# Basketball



## yustr (Sep 27, 2004)

Two for Buccaneer. Here's two versions of the same shot. While the original is exposed fine it lacks interest and is cluttered. I knew this from my scouting of the venue so when I got back to my computer I pretty much knew what adjustments I wanted to make. First, a much tighter crop. Then blurring and darkening of the people and stands in the background. Notice how distracting the green hat and the guy in the upper left with the crazy hat are in the original. This was just to show the improvement that a few minutes of post processing can contribute. But the bottom line is that first the exposure, composition and focus has to be solid so that the shot has potential. (I could have tried for even a faster shutter than this 1/250 sec but that was pretty much wide open even on a F1.4 lens at iso 1600 so it was pretty much pushing to the edge of my equipment.)

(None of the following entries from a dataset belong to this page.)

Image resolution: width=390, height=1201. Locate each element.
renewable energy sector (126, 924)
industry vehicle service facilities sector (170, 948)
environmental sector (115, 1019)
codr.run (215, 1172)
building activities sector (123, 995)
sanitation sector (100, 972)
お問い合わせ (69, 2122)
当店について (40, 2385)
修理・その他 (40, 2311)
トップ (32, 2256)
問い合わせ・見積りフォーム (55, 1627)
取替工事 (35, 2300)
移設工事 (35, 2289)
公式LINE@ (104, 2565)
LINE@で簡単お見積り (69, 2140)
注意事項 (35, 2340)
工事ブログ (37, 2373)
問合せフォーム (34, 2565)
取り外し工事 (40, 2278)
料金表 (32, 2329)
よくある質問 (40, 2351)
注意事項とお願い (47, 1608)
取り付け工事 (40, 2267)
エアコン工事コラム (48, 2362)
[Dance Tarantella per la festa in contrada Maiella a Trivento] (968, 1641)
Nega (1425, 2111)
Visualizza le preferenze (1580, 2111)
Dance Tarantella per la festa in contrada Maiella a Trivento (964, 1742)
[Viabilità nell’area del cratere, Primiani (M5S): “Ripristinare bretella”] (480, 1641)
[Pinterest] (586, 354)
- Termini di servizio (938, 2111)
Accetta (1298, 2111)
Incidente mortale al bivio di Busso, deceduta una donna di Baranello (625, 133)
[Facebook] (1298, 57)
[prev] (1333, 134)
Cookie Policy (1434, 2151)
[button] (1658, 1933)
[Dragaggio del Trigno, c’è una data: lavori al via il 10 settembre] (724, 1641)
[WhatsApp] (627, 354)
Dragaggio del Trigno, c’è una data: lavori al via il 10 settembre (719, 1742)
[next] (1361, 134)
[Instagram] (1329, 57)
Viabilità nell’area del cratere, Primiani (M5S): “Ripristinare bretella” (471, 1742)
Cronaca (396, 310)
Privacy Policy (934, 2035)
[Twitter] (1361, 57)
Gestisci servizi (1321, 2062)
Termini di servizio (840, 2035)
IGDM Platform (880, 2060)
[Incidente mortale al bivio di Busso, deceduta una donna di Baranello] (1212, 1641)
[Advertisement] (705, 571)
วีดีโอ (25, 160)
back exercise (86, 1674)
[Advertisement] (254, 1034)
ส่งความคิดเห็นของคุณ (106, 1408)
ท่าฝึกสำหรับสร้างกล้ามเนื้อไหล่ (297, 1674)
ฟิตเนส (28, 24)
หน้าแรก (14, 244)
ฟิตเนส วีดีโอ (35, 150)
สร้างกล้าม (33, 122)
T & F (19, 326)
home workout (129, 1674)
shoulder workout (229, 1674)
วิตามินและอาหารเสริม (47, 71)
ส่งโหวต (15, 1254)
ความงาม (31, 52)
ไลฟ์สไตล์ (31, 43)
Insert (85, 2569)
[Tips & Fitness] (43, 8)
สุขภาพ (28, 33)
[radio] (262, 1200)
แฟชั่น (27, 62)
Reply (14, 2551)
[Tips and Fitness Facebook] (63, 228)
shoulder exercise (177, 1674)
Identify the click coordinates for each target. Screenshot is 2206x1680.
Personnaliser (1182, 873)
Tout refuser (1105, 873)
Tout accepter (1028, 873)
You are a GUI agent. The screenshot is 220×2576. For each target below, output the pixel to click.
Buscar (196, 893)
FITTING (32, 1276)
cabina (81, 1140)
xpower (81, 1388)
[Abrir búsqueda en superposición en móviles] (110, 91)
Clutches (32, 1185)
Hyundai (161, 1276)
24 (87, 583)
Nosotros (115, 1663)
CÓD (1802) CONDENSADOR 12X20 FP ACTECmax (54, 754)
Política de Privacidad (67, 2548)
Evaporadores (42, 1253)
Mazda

Also, I know BB well enough to capture the moment. A second sooner or later and the shot would not have been nearly as good.

Original










After minor post-processing


----------



## buccaneer (Mar 3, 2005)

Wow!:bow: I wish I could shoot pics like this. Even the original, non processed shot is beyond me at this point in time. Did you sit there without even breathing until the players presented themselves in this wonderful way? How did you manage to click at the precise curicial moment sir? I dont know anything about basketball but I'm sure the shot is the result of much much more than a good knowledge of the game! I love the pics, do post more of your awesome work sir! (Tells myself: so this is how the newspapers come up with their glorious shots of sports.) Ty so much sir, for posting this valuable lesson.

Edit: I just realized that when I take pics at higher iso's they have a lot of grains, so how did you manage to get such a lovely pic at iso 1600 sir?


----------